Protecting Online Identity Through Cryptography
A new startup, Credentica, hopes to offer the ability for you to perform secure transactions using the smallest amount of personal information possible. Their goal is to both protect privacy and enhance security, which they hope will be a mutually inclusive process. "The technique employs secure multi-party computation, a branch of cryptography that can calculate meaningful answers about secret information by knowing only some non-revealing clues about that secret. The underlying theory was demonstrated in 1982 by Andrew Yao in the so-called Millionaire's Problem [...] U-Prove employs an ID token, a special kind of digital certificate that allows for minimal selective disclosure. The tokens can store all kinds of information, but users can disclose only the minimum amount of data required in any given transaction. They leave no unwanted data trails and permit both anonymity and pseudonymity."
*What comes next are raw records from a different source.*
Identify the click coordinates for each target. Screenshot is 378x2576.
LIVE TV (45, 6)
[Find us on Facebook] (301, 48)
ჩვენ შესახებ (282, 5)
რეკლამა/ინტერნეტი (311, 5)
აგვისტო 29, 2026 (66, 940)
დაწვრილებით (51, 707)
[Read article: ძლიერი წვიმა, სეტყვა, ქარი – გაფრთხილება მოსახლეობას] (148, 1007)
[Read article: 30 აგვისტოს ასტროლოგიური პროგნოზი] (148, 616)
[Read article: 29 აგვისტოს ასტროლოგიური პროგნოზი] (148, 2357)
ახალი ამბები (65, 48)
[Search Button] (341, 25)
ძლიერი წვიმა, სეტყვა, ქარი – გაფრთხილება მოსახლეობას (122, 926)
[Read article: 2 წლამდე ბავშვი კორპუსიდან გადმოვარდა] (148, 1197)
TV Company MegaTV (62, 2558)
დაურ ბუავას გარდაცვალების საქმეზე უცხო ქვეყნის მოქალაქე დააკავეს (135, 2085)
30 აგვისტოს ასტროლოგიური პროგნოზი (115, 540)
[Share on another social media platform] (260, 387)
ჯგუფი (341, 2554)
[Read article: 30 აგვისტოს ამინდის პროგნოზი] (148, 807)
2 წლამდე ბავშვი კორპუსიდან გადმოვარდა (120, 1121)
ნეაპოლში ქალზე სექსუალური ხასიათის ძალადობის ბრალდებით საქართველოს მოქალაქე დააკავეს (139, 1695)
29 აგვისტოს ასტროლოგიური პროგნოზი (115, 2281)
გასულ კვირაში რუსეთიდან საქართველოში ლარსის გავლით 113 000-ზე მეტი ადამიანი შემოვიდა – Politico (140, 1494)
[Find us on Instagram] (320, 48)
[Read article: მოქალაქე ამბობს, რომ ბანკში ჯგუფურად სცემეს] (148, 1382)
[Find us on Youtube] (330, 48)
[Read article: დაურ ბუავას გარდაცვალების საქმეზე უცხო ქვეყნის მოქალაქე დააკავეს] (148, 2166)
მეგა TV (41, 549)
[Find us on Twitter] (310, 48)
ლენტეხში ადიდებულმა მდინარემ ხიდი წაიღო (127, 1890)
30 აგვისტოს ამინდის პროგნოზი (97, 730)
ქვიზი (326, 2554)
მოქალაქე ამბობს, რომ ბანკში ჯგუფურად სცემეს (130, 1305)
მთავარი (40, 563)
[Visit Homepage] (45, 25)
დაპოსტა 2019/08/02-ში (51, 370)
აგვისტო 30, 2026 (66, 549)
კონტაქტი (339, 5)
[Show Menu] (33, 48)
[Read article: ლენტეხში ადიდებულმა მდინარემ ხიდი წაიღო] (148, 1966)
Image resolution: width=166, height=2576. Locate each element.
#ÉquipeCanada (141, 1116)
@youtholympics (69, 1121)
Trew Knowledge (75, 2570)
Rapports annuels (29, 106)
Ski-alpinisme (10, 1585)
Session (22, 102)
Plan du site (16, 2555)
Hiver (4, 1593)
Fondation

i certainly hope that was an attempt at humor
If you mod me down, I will become more powerful than you can imagine....
We live in an age where anonymity is almost totally gone. We can hope, now, only for privacy. And the best way to do that is by vigorous demand for encryption methods and other tools that prevent a company or entity from asking a thousand and one personal questions just to pad their database.
To the asshole who tagged the article `terroristsdream': terrorism is not an excuse to erode our right to privacy. Fuck off.